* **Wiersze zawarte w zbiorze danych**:

◇ ◇ ◇

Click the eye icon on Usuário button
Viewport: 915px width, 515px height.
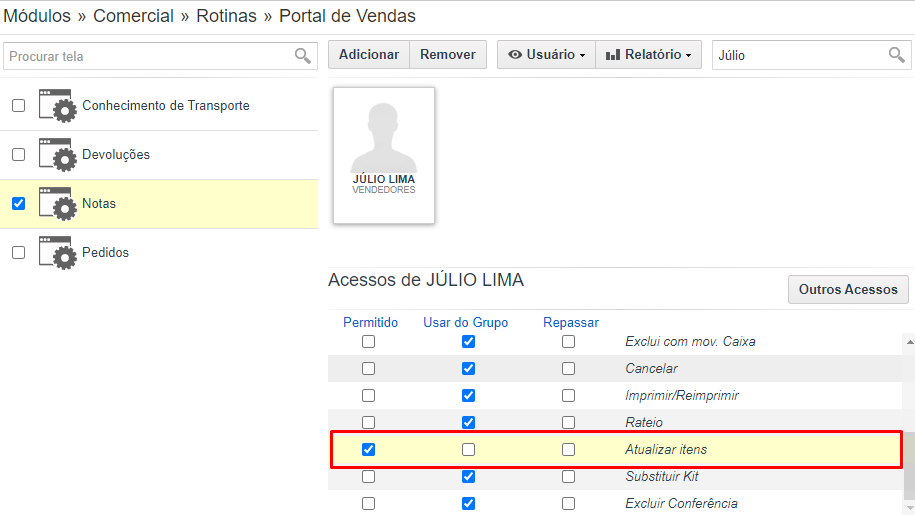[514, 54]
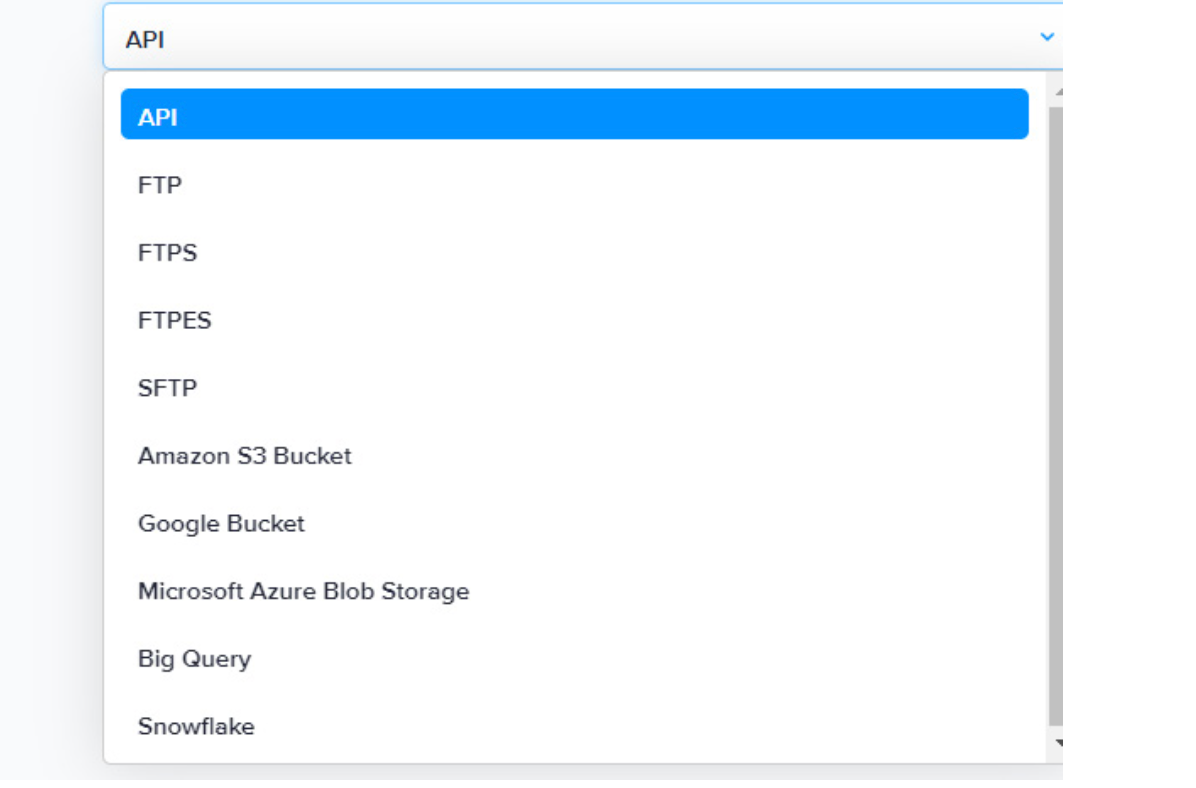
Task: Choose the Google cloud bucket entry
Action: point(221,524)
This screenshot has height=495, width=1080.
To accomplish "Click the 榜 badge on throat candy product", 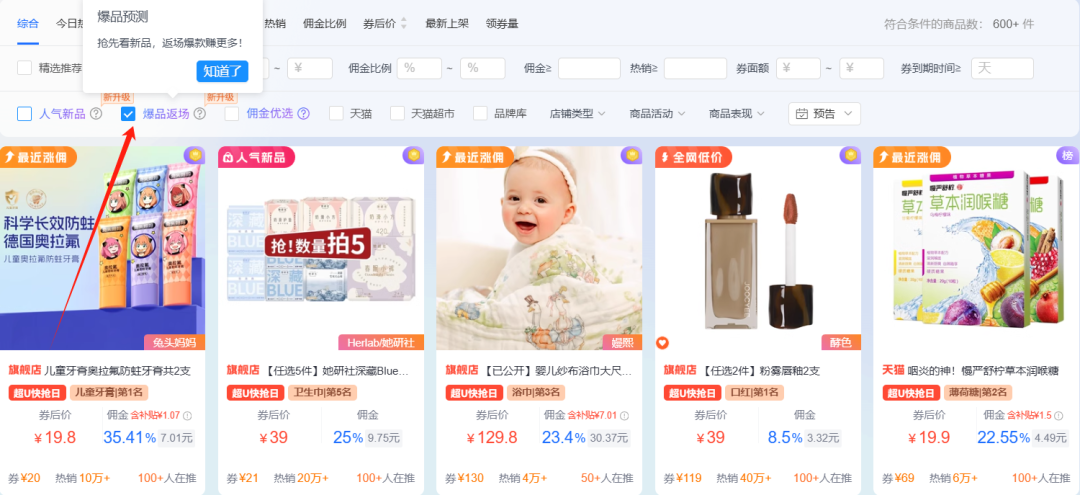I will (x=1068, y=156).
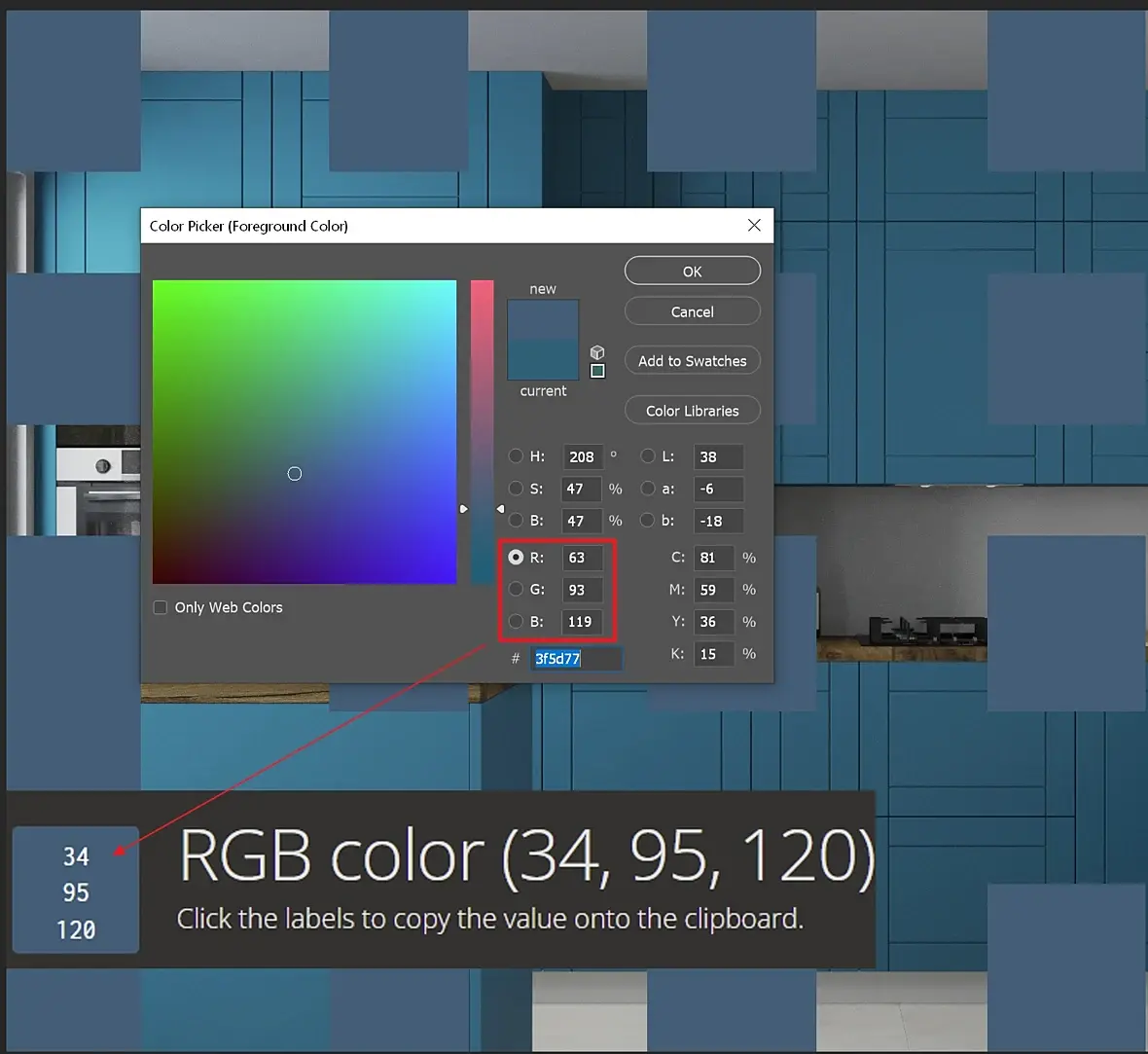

◇ ◇ ◇

* **POLECENIE I WYMAGANIA**:
Wyodrębnij z wierszy każdą linię, w której występuje ciąg „width”. Wielkość liter ma znaczenie.

* **PEŁNA ODPOWIEDŹ**:
Viewport: 915px width, 515px height.
This screenshot has height=495, width=1080.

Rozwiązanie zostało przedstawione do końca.